Not yet available on Caselaw is the interlocutory decision from last week of Macquarrie v Hunter New England Local Health District & Ors 2017 NSWDC (17 August 2017).

During the course of the trial the defendants objected to parts of the plaintiff’s tender bundle and to part of the plaintiff’s expert evidence concerning liability.

The proposed tender bundle included two letters from a specialist (Dr Teo) to a general practitioner, that had been produced on subpoena (at [3]) but had not been served (at [7], [19]). Similar issues arose in relation to other documents. The defendants objected on various bases but of particular interest is the trial judge’s discussion at [22] of whether Dr Teo’s letters contained opinions and therefore required compliance with the expert evidence provisions of the Evidence Act. The trial judge held that there were significant opinions in the letters concerning the plaintiff’s condition at the relevant time. Compliance was necessary and hence the letters were inadmissible ([23]).

The defendants also objected to the tender of five reports of Professor Brew neurologist for reasons including non-compliance with the expert witness code of conduct and the requirements of section 79(1) of the Evidence Act 1995 (NSW) (at [25]).  The plaintiff pointed to ‘late notice’ of the objection and the fact that the defendants had not objected to Professor Brew’s participation in conclaves. At [48] the trial judge held that the reports were not admissible given a number of factors (not all of which are listed here):

  • A failure to meet the requirements of form and comply with the Code.
  • A failure to demonstrate a clear reasoning process.
  • A failure to sufficiently expose the steps taken in reaching the various opinions expressed.
  • A failure to identify matters of significance that otherwise might be expected to be touched upon by him in the reports, including a clear explanation of why various propositions were articulated.
  • The failure to identify any particular neglect by any particular defendant.
  • A disparity between assumed facts and the evidence before the court (see also [50])..

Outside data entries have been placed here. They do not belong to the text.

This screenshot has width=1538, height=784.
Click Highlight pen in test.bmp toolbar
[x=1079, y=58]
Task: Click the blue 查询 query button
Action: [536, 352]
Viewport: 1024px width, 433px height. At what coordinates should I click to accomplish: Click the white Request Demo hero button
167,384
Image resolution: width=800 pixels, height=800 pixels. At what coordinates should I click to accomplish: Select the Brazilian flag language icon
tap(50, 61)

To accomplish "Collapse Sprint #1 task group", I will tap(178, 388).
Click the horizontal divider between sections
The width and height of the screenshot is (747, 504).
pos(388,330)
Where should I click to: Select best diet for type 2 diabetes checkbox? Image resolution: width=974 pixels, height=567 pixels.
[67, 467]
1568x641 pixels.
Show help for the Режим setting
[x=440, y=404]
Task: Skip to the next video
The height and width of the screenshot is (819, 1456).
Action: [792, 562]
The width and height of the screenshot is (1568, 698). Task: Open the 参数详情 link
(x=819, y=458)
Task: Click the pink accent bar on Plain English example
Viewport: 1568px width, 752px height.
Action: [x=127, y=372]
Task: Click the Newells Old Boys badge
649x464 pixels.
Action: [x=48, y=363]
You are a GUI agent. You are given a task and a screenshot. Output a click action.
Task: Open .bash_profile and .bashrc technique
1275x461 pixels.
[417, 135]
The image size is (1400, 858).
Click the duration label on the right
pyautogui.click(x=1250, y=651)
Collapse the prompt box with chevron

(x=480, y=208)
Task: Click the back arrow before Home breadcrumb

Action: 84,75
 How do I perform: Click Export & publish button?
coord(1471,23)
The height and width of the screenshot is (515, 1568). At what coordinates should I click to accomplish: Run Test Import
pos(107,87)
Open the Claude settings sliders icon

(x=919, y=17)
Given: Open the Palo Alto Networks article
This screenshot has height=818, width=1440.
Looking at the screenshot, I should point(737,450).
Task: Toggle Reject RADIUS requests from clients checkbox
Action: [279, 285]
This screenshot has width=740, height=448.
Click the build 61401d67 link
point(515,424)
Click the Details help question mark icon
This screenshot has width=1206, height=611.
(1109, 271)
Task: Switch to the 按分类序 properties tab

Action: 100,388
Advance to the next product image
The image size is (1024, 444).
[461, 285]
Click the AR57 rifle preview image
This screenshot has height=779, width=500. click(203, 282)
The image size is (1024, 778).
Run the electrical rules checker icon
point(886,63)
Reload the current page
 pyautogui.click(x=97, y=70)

The following day saw the publication of Macquarrie v Hunter New England Local Health District & Ors 2017 NSWDC (18 August 2017), dealing with applications for indemnity costs following (presumably consent) judgments in favour of the defendants on day 14 of the trial. The trial judge ordered that the plaintiff pay the various defendants’ costs on an ordinary basis and then on an indemnity basis after certain dates.

With thanks to Don Munro for noting these two matters.